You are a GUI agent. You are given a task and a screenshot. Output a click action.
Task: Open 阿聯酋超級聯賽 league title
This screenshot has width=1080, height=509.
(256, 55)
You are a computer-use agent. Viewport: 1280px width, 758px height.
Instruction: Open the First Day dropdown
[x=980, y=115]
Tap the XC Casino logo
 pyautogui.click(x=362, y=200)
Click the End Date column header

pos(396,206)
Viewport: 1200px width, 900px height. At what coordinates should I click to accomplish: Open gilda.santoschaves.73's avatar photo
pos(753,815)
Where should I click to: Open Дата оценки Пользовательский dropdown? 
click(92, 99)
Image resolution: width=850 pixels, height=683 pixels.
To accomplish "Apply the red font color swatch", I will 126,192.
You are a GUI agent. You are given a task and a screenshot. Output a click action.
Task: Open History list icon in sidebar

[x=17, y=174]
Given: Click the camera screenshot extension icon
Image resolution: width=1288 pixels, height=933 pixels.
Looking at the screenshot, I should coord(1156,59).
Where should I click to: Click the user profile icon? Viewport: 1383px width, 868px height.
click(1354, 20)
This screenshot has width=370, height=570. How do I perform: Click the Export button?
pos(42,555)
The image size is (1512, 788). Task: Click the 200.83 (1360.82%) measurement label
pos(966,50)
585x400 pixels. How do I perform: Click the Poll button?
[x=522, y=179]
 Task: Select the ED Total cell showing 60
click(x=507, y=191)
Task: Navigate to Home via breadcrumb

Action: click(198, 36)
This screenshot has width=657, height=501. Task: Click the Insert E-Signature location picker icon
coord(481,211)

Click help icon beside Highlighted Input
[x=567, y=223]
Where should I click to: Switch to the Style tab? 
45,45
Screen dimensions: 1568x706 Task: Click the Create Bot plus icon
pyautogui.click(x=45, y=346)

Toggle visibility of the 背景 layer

[Exercise directions]
Copy out all of the data above word for word, changing nothing.

[Written response]
You are a GUI agent. You are given a task and a screenshot. Output a click action.
Task: Open 阿聯酋超級聯賽 league title
This screenshot has width=1080, height=509.
(256, 55)
You are a computer-use agent. Viewport: 1280px width, 758px height.
Instruction: Open the First Day dropdown
[x=980, y=115]
Tap the XC Casino logo
 pyautogui.click(x=362, y=200)
Click the End Date column header

pos(396,206)
Viewport: 1200px width, 900px height. At what coordinates should I click to accomplish: Open gilda.santoschaves.73's avatar photo
pos(753,815)
Where should I click to: Open Дата оценки Пользовательский dropdown? 
click(92, 99)
Image resolution: width=850 pixels, height=683 pixels.
To accomplish "Apply the red font color swatch", I will 126,192.
You are a GUI agent. You are given a task and a screenshot. Output a click action.
Task: Open History list icon in sidebar

[x=17, y=174]
Given: Click the camera screenshot extension icon
Image resolution: width=1288 pixels, height=933 pixels.
Looking at the screenshot, I should coord(1156,59).
Where should I click to: Click the user profile icon? Viewport: 1383px width, 868px height.
click(1354, 20)
This screenshot has width=370, height=570. How do I perform: Click the Export button?
pos(42,555)
The image size is (1512, 788). Task: Click the 200.83 (1360.82%) measurement label
pos(966,50)
585x400 pixels. How do I perform: Click the Poll button?
[x=522, y=179]
 Task: Select the ED Total cell showing 60
click(x=507, y=191)
Task: Navigate to Home via breadcrumb

Action: click(198, 36)
This screenshot has width=657, height=501. Task: Click the Insert E-Signature location picker icon
coord(481,211)

Click help icon beside Highlighted Input
[x=567, y=223]
Where should I click to: Switch to the Style tab? 
45,45
Screen dimensions: 1568x706 Task: Click the Create Bot plus icon
pyautogui.click(x=45, y=346)

Toggle visibility of the 背景 layer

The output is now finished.